Los relatos culpan directamente a los agentes españoles de los fallecimientos. "La Guardia Civil ha disparado pelotas de goma a los flotadores y gases lacrimógenos, eso los ha matado", ha contado uno de los supervivientes a la ONG Caminando Fronteras.

Según las datos recopilados por el colectivo, habría diez muertos, numerosos heridos (sobre todo de fracturas) y al menos 350 detenidos. "Dicen [los testimonios] que la violencia de la Guardia Civil ha sido equiparable o mayor a la de la policía marroquí", asegura la ONG en su página de Facebook.

"La Guardia Civil ha disparado pelotas de goma a los flotadores y gases lacrimógenos, eso los ha matado"

Tanto la Guardia Civil como la Gendarmería marroquí han justificado su actuación debido a la "agresividad mostrada por los inmigrantes". El delegado del Gobierno en Ceuta, Francisco Antonio González, ha señalado que la "violencia extrema" de los subsaharianos ha provocado que "algún guardia civil" haya resultado herido al ser alcanzado por piedras y palos, algo que, según González, también ha ocurrido en la parte marroquí de la frontera.  

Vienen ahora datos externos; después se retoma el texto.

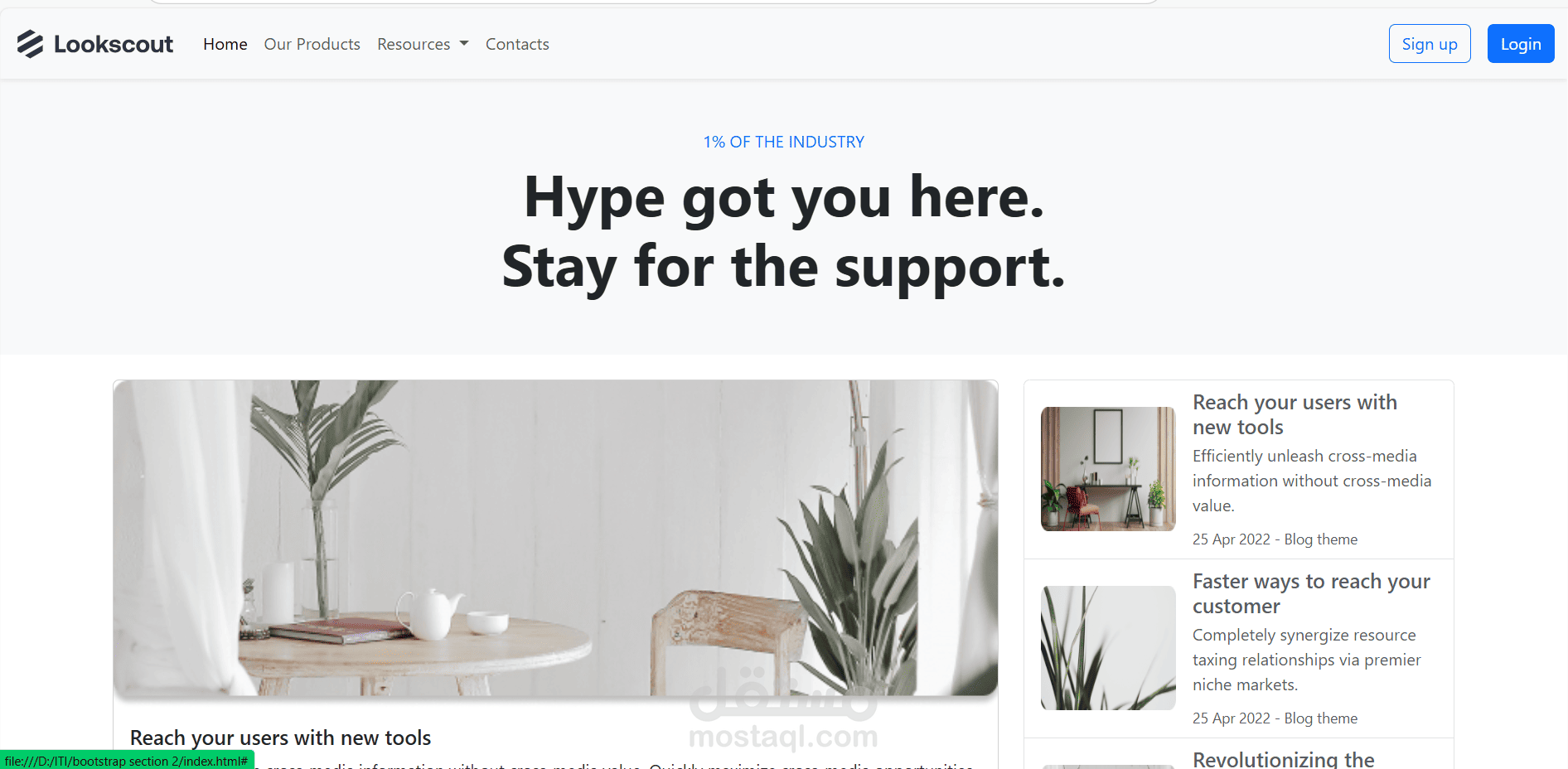Screen dimensions: 1568x769
Task: Click main card heading Reach your users
Action: 280,738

El propio delegado había negado por la mañana que la muerte de las ocho personas se hubiera debido a "actos violentos", argumento que se ha desmoronado a tenor de los testimonios recopilados. González confirmó que todavía hay cadáveres sin sacar del mar y, según dijo, el número total de fallecidos "podría ser entre 10 y 11". 

El Servicio Marítimo de la Guardia Civil se ha unido a las labores de búsqueda de los servicios marroquíes en las inmediaciones de la playa del Tarajal, el único paso habilitado para el tránsito entre Ceuta y Marruecos, aunque fuentes de la benemérita han señalado que es improbable que algún cuerpo sea localizado en aguas españolas, ya que el grupo de personas que se lanzaron al mar apenas pudieron avanzar unos metros.

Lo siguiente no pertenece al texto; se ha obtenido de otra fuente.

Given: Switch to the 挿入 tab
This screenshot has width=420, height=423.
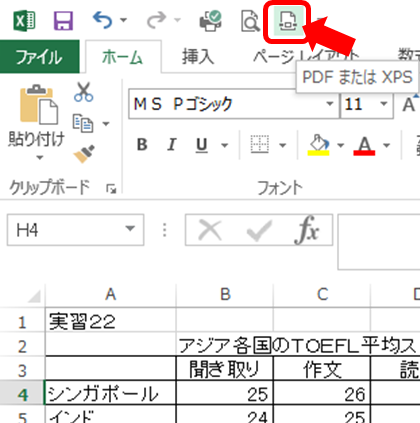Looking at the screenshot, I should coord(198,56).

El intento de entrada a Ceuta comenzó a alrededor de las 07.00 de la mañana. Los inmigrantes avanzaron hacia la frontera desde los montes de Marruecos próximos a la aduana fronteriza sobre el tramo del litoral anexo. La Gendarmería marroquí no dudó en intervenir al instante, lo que provocó que el grupo se dividiera. Alguno intentaron franquear el espigón fronterizo situado ya en territorio español, que con la marea baja se puede cruzar a la carrera, y fueron repelidos por los agentes de ambos países. El resto se echó al agua para huir de las fuerzas de seguridad y tratar de alcanzar la costa ceutí. Ninguno consiguió entrar en Ceuta. 

"En España no estamos dando la respuesta debida al drama que en ocasiones acompaña a los procesos migratorios"

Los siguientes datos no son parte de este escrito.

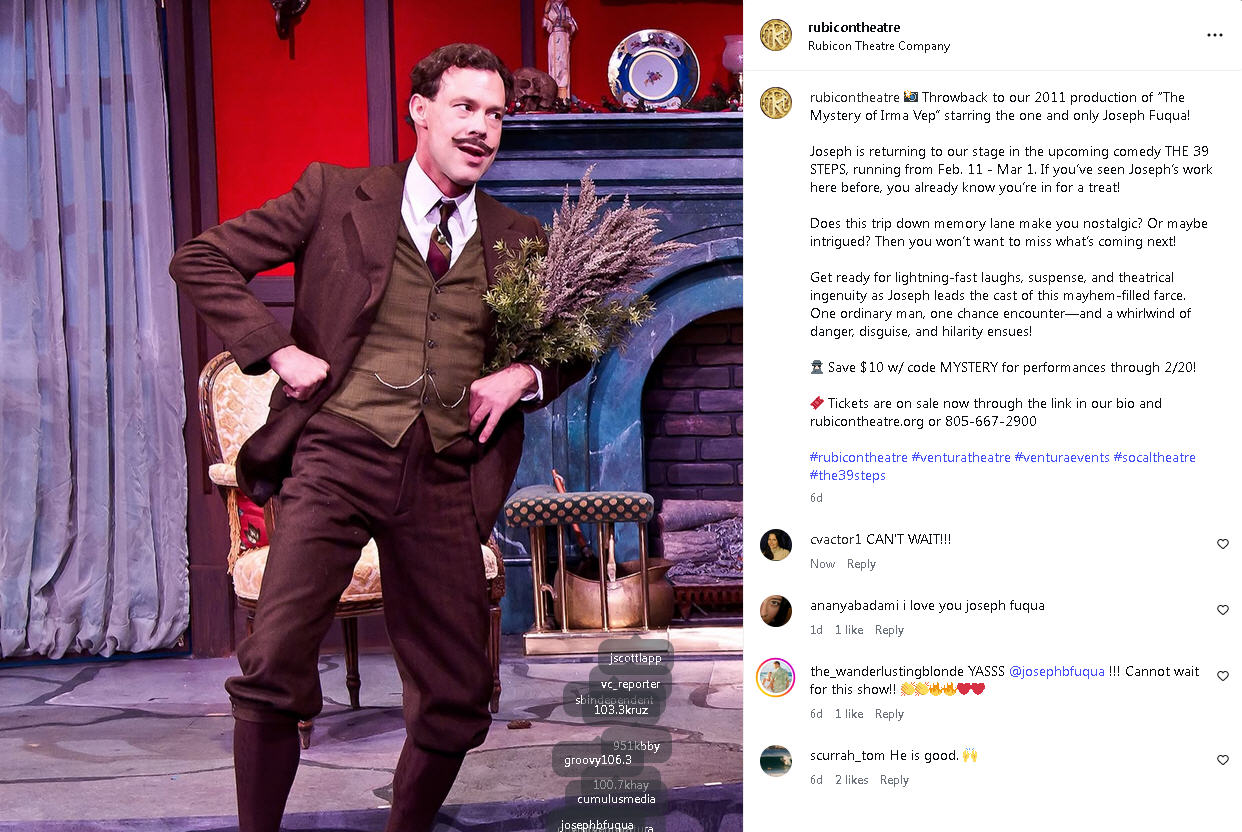Like ananyabadami's comment with the heart
Image resolution: width=1242 pixels, height=832 pixels.
pos(1222,610)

Ante el trágico suceso, la directora de la Red Acoge, Mónica García, ha considerado que pone en evidencia que en España "no se está a la altura" ante el drama de la inmigración. En un comunicado, la ONG española en defensa de los derechos de la población inmigrante ha lamentado las muertes y ha criticado que estos hechos "sigan produciéndose". Estos acontecimientos, según la ONG, demuestran que "en España no estamos dando la respuesta debida al drama que en ocasiones acompaña a los procesos migratorios".

"Ni la instalación de cuchillas o concertinas, ni la prolongación de un espigón, nada evita que una persona huya de las violaciones de derechos humanos", precisa en su nota. La organización considera que continuar con la "fortificación" de las fronteras "no soluciona ningún problema" y ha añadido que hoy vuelve a ser un día "trágico" para las personas que, como reconoce el artículo 13 de la Declaración Universal de los Derechos Humanos, "creyeron que podían emigrar y confiaban en que tenían derecho a una vida digna", ha concluido.

La frontera del Tarajal ha vuelto a la normalidad después de haber permanecido cerrada desde las siete de la mañana para evitar que los inmigrantes que intentaban entrar en la ciudad se mezclaran con los cientos de marroquíes que a diario cruzan el control fronterizo. No obstante, durante toda la mañana se han registrado importantes demoras en el tránsito de vehículos. El Centro de Estancia Temporal de Inmigrantes (CETI), habilitado para 512 plazas, tiene actualmente un censo de unos 610 inmigrantes, la mayoría de ellos subsaharianos.